His point was echoed in a Facebook blog post. “People are now spending more time on mobile than on desktop, and of the time they spend on mobile phones, they’re spending most of it in mobile apps, like Facebook and Instagram, not Internet browsers,” the post says. “In fact, last year during the holidays, 56% of in-store sales were influenced by mobile. As people change how they browse and discover products, advertisers need new ways to showcase products in the places where people are discovering them.”
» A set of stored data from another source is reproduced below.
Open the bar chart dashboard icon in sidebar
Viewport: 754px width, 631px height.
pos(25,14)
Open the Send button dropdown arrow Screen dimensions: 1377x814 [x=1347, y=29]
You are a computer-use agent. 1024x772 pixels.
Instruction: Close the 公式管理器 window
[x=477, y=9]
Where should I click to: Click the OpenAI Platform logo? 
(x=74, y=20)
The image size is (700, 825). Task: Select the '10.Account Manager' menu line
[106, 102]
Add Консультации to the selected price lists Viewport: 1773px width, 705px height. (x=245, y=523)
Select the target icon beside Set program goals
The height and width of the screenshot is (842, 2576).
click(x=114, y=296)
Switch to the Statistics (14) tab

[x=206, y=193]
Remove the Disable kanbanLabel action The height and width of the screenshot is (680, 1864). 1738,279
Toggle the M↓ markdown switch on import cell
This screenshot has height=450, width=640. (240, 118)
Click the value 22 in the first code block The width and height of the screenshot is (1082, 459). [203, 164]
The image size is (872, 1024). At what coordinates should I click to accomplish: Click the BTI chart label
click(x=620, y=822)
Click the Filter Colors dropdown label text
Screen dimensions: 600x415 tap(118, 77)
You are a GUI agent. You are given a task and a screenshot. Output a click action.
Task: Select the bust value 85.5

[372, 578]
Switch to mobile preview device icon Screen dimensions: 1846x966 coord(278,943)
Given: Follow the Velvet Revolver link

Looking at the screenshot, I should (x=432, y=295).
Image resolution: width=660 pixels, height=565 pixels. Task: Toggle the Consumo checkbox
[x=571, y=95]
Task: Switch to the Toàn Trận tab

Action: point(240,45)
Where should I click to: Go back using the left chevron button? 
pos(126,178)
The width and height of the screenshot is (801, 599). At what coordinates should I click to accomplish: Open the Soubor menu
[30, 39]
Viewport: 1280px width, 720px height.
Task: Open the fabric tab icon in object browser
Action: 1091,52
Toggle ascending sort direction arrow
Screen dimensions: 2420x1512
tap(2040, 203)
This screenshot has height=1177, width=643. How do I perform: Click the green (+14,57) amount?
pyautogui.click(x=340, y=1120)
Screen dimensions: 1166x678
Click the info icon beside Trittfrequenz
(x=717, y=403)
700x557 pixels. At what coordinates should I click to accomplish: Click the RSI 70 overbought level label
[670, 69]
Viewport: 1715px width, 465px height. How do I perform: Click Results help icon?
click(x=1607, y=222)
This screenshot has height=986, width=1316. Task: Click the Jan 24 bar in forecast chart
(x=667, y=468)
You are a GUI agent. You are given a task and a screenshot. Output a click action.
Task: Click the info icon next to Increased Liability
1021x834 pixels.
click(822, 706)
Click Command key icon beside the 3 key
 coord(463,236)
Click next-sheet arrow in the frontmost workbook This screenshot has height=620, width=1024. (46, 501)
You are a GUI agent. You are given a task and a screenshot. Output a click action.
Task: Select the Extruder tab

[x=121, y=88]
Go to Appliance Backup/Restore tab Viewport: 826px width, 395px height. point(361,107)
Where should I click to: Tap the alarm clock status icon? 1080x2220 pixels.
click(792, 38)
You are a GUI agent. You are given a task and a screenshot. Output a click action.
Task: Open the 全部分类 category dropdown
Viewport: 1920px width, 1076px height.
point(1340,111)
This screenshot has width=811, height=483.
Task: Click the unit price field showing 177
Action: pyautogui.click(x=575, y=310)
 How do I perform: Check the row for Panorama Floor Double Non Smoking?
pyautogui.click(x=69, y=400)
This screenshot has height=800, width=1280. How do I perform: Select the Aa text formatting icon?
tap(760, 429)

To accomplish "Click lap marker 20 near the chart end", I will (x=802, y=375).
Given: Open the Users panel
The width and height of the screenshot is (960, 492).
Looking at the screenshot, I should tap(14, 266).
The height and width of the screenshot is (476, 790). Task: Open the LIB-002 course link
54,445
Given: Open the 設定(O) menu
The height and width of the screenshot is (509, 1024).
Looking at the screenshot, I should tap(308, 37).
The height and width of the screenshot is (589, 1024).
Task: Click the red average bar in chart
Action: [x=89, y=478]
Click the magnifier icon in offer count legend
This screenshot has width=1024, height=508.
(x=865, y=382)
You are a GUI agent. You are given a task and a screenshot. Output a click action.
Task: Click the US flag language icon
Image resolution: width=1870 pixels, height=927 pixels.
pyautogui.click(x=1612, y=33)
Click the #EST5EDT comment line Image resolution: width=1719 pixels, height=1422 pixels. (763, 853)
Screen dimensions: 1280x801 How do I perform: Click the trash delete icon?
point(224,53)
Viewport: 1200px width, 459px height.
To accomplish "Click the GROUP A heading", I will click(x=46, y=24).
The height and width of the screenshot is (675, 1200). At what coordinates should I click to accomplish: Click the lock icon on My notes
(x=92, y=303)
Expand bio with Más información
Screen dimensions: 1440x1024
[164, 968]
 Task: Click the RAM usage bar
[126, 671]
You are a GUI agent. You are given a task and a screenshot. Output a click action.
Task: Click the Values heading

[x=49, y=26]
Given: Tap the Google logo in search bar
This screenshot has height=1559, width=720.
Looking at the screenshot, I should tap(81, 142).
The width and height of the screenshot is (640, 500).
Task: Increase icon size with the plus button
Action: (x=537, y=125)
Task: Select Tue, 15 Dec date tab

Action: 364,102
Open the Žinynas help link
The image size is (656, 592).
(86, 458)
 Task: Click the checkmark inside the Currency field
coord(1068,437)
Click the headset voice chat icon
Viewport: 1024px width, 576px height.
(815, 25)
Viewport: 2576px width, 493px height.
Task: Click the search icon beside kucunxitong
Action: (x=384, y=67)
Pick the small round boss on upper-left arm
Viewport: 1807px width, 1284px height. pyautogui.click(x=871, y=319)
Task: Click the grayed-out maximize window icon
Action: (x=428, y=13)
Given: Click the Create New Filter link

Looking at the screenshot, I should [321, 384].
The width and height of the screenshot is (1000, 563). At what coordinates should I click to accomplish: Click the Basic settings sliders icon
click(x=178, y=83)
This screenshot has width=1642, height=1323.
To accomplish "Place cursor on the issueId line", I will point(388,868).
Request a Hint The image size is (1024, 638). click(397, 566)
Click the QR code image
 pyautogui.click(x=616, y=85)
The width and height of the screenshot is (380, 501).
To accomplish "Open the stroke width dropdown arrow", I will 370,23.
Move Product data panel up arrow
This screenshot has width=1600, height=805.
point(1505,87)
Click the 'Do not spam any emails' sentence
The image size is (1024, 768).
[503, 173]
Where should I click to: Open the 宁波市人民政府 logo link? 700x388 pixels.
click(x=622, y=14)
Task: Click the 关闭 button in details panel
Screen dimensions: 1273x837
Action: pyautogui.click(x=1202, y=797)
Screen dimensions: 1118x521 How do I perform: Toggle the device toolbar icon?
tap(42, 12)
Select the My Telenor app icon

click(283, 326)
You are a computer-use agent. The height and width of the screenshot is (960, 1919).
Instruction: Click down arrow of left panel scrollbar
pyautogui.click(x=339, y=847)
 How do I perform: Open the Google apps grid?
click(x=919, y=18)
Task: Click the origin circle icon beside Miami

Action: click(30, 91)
The social network also plans to let advertisers optimize dynamic product ads for conversions rather than clicks. That means Facebook’s ad delivery system will identify shoppers most likely to buy a product rather than just click on the ads. That dovetails with the social network’s recent revamp of its cost-per-click definition so that advertisers only pay when an ad drives users to a website or app. Facebook previously charged when users clicked to like, share or comment on posts. Optimizing for conversions and the new cost-per-click definition are causing marketers’ costs to rise. However, Facebook argues that the changes mean advertisers receive fewer, but higher-value, impressions and clicks. 

In related news, Facebook today began letting marketers use Audience Network to present consumers with carousel ads, which can showcase up to five images within a single ad, and full-screen interstitials, which deliver click-to-play video ads, off of Facebook.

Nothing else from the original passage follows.